Fleener says that the rural subsistence priority has some issues and the state should consider a Native subsistence priority.

“I don’t even know if the rural priority would work because of the constant lawsuits that we might face,” Fleener says. “You know, we lost it initially because it was rurally based and so we either need to change the constitution or we need to try a different approach and try something different like what was originally intended and that is a Native priority.”

He points to the Lower 48 where Native priorities have been successful. He says in Alaska right now there are battle lines drawn in the sand dividing subsistence and commercial users and the State of Alaska.
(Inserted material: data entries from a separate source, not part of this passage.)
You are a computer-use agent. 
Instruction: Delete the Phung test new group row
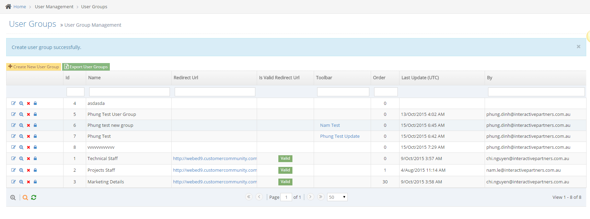coord(28,125)
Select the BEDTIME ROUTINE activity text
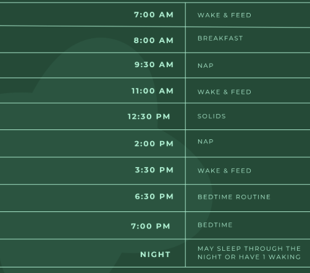This screenshot has width=310, height=273. pos(234,197)
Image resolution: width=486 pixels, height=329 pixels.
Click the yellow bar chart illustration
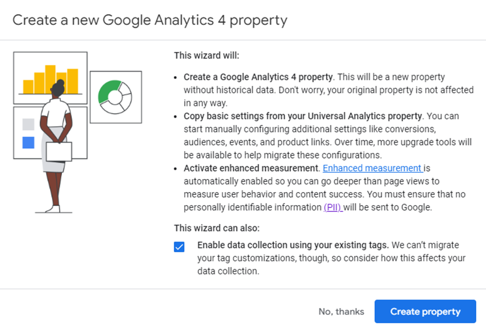(50, 78)
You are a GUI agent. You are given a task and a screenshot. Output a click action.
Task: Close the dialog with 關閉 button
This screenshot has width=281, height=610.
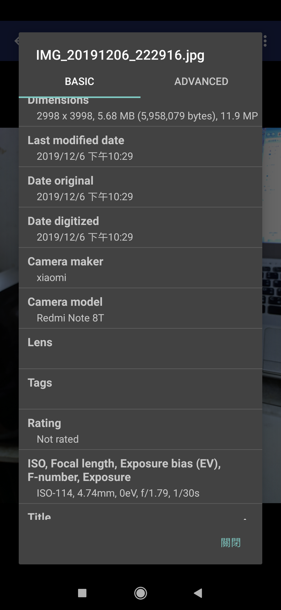[231, 542]

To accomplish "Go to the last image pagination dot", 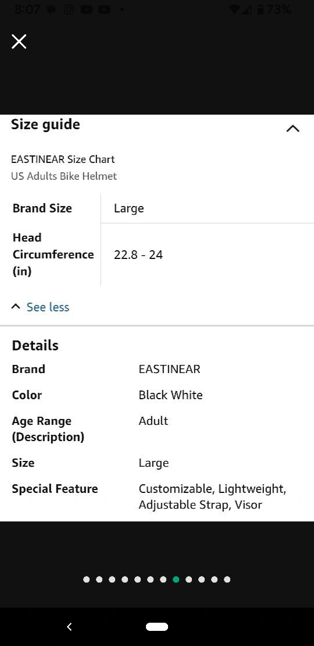I will pyautogui.click(x=227, y=579).
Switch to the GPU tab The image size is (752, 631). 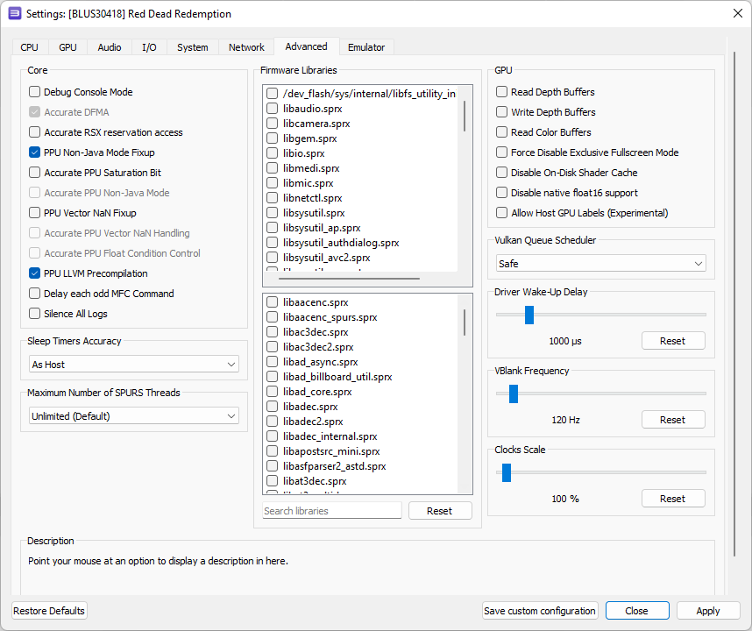67,46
“Probably the better solution instead of us battling it out in court like we’ve been doing all these years, I think the best way forward is for us to sit down and have a conversation together,” Fleener says. “I mean, when do you think was the last time the State of Alaska sat down with subsistence users and said, ‘We’ve got a problem here. Let’s sit down together and work on a solution we can all agree with.’ That’s the path that I would choose.”

Fleener says he’s been pro-tribal government his entire life. He fully supports tribal courts.

“Tribes have been self-sustaining, self-sufficient, managing themselves, other than when the State and Federal government interfere, they have been doing this for thousands of years,” Fleeener says. “They know the process, they know what to do and when you empower people, and I mean empower anybody, tribes or non-tribes, cities, individuals, when you empower people to take care of themselves, they typically do a pretty good job of it. So, I’m actually a pretty big fan of the state and federal government leaving tribes alone, letting them manage their issues the way they would like to manage them.”

Both Fleener and Walker are planning to attend the Cama-I Dance Festival in Bethel next month.